We are all aware that it was only last month (May 2009) that Sudan was forced to adopt a new criminal law that added war crimes, crimes against humanity and genocide into its penal code. This clearly shows that, until then, your Islamic government in Khartoum and its proxy agents were killing with complete impunity first in the South, then the Nuba Mountains and now in Darfur. Amr Moussa [Secretary-General of the League of Arab States] is a friend of the Arabs of Sudan, but still he was quick to realize the dangerous situation posed by your Jihadist laws. You said that the Sudanese laws now criminalize what is taking place in Darfur and that the laws do not need an amendment by including the Rome Statute [of the International Criminal Court] which the Sudanese Government is not a signatory to. The truth is that the amended Sudanese laws can still criminalize what is taking place in Darfur, yet it cannot be applied back-dated to address the crimes for which President Al Bashir, Ahmad Harun [former Minister of State for the Interior] and Ali Kushayb [alleged leader of the Janjaweed militia] are indicted. It is only the Rome Statute which can bring to book the above fugitives for the crimes they committed in Darfur in the period 2003–2004.

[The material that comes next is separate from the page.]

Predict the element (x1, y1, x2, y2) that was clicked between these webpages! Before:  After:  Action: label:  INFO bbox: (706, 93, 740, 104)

Your government is not also happy with the position of COMESA [Common Market for Eastern and Southern Africa], which requests the UN Security Council to suspend Al Bashir’s arrest warrant for a year, as you consider it recognition of the ICC. This as well has been the Arab League’s position as declared in [the 2009] Doha [Summit], yet you are not satisfied with both simply because you have guilty conscience. However, you and your arrogant government in Khartoum must understand that the so-called friends of the Sudan—be they in the Arab world, the regional African countries or sympathetic individuals all over the world—will only come to your help using the law and not otherwise. And they can only say and do what is allowed by the UN which recognizes the ICC to which the UN Security Council referred the Darfur issue.”